• [Exercise]: Show each line of the records below that contains the word "agent". Case must match.
*** Given records
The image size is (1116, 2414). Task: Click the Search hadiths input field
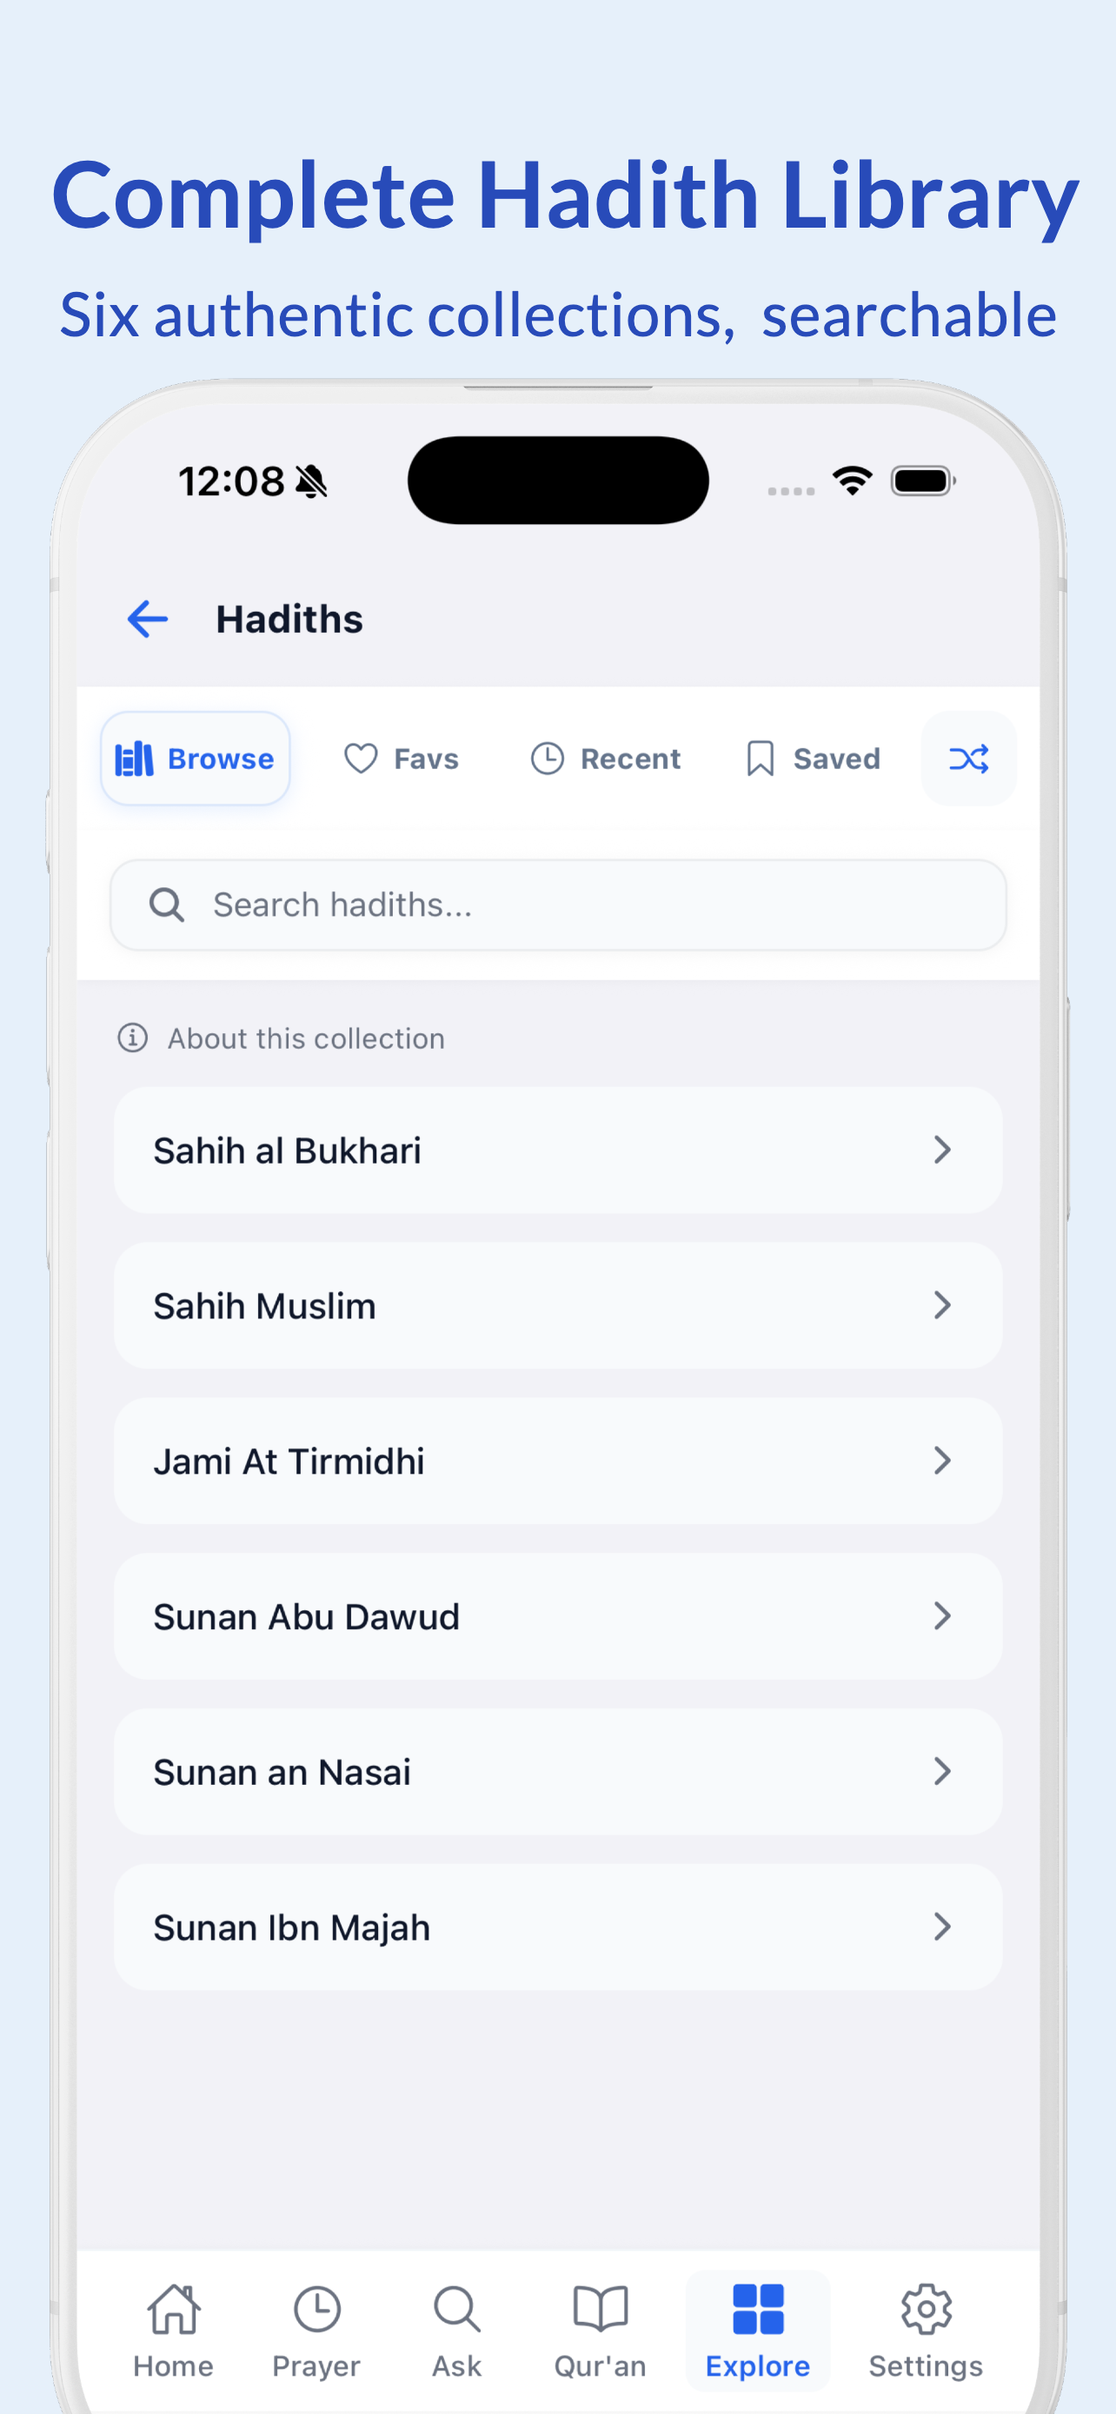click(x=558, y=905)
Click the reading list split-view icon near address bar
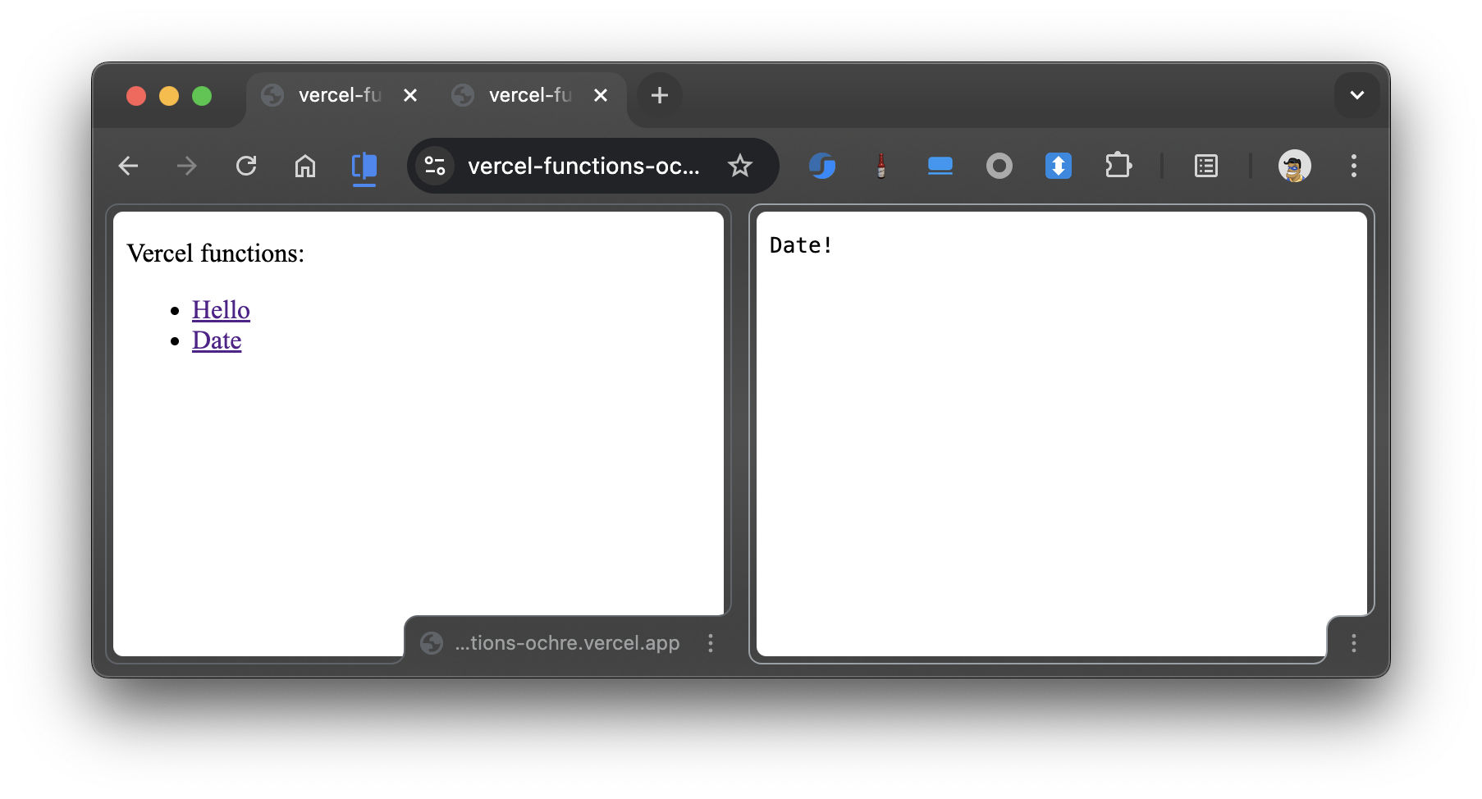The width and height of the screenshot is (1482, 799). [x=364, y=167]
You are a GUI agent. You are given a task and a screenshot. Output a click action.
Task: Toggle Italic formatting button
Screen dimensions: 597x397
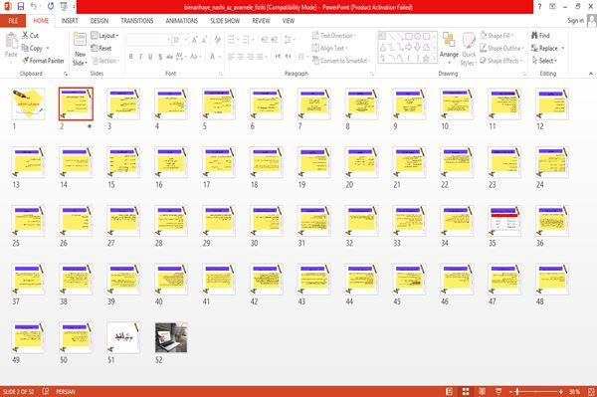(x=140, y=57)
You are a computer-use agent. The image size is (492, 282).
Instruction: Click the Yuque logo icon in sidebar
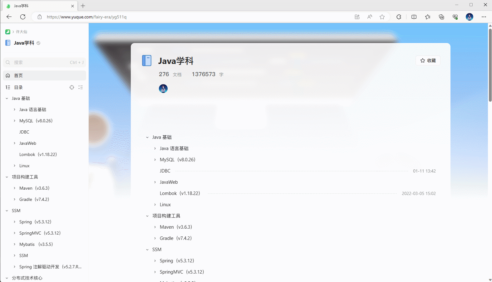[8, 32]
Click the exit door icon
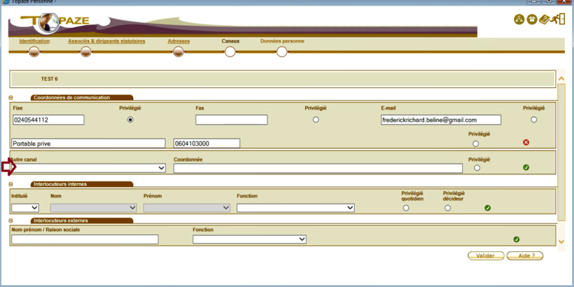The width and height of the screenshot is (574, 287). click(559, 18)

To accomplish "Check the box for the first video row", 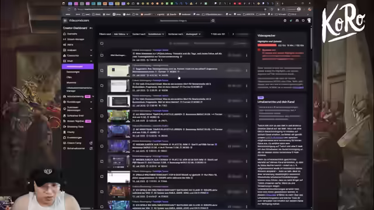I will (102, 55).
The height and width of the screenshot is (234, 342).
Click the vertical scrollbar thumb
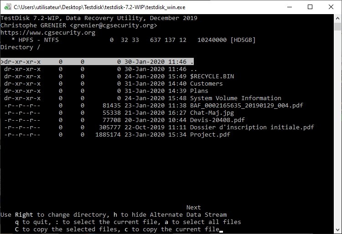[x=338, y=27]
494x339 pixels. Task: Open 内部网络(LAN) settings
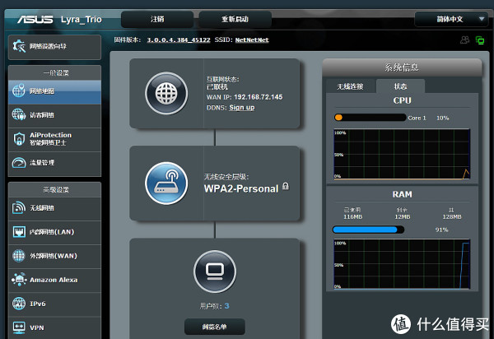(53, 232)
******
• [Solved exercise]:
You are a GUI agent. You are given a task and a screenshot. Output a click action.
You are a computer-use agent. The image size is (492, 282).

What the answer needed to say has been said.